WORK REQUEST: Your task is to repeat the records exactly from the line containing "Go to the Processors tab" onward, through the final line.

┏━━

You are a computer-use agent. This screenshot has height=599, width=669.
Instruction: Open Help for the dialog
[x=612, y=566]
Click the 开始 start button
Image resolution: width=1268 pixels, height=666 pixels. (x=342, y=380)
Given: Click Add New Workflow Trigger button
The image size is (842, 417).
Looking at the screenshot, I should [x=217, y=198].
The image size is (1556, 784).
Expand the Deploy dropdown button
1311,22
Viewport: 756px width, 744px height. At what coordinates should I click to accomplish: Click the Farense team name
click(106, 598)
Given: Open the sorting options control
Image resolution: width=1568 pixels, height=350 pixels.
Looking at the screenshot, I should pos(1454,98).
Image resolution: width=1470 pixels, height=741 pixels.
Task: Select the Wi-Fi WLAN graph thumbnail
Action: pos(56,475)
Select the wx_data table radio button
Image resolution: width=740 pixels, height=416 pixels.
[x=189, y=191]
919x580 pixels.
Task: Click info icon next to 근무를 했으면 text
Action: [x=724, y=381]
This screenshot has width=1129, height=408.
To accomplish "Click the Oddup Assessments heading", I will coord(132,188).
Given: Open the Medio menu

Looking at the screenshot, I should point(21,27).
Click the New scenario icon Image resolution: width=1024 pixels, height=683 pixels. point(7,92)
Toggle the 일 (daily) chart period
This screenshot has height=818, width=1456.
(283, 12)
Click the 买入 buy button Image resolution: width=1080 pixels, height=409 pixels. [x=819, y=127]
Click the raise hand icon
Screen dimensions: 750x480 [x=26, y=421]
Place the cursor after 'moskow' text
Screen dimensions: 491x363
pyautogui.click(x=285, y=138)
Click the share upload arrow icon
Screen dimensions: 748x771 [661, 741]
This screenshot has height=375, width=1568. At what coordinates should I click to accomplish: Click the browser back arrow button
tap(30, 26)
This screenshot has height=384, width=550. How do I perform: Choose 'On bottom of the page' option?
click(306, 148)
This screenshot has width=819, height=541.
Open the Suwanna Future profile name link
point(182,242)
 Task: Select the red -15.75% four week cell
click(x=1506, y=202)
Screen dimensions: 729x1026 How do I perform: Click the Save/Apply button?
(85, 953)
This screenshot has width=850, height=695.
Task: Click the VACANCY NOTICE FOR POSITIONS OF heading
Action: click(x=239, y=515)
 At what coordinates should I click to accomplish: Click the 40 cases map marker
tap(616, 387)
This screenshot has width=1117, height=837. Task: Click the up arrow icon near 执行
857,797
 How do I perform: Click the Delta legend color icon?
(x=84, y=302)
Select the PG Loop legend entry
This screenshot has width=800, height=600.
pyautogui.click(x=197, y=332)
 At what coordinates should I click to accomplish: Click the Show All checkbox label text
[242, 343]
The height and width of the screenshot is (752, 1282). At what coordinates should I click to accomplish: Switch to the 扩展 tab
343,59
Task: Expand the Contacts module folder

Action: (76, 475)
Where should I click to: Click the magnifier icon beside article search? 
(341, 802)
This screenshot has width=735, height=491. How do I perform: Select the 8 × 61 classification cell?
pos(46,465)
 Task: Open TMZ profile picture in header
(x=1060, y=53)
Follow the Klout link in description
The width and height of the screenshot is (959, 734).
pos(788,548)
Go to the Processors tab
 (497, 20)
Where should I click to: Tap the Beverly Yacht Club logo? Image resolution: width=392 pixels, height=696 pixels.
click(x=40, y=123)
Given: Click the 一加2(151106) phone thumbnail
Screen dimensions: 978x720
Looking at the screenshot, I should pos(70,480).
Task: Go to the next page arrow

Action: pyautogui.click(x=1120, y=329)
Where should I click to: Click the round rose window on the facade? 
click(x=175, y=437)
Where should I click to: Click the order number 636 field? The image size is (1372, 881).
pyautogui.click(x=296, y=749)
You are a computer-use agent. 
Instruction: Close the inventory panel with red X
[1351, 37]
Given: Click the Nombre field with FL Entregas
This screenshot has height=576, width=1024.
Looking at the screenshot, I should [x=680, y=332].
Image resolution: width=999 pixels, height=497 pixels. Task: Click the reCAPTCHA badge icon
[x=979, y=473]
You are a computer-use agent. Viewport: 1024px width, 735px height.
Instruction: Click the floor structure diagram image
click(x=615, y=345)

┗━━

YOUR SOLUTION:
Go to the Processors tab
 (497, 20)
Where should I click to: Tap the Beverly Yacht Club logo? Image resolution: width=392 pixels, height=696 pixels.
click(x=40, y=123)
Given: Click the 一加2(151106) phone thumbnail
Screen dimensions: 978x720
Looking at the screenshot, I should pos(70,480).
Task: Go to the next page arrow

Action: pyautogui.click(x=1120, y=329)
Where should I click to: Click the round rose window on the facade? 
click(x=175, y=437)
Where should I click to: Click the order number 636 field? The image size is (1372, 881).
pyautogui.click(x=296, y=749)
You are a computer-use agent. 
Instruction: Close the inventory panel with red X
[1351, 37]
Given: Click the Nombre field with FL Entregas
This screenshot has height=576, width=1024.
Looking at the screenshot, I should [x=680, y=332].
Image resolution: width=999 pixels, height=497 pixels. Task: Click the reCAPTCHA badge icon
[x=979, y=473]
You are a computer-use agent. Viewport: 1024px width, 735px height.
Instruction: Click the floor structure diagram image
click(x=615, y=345)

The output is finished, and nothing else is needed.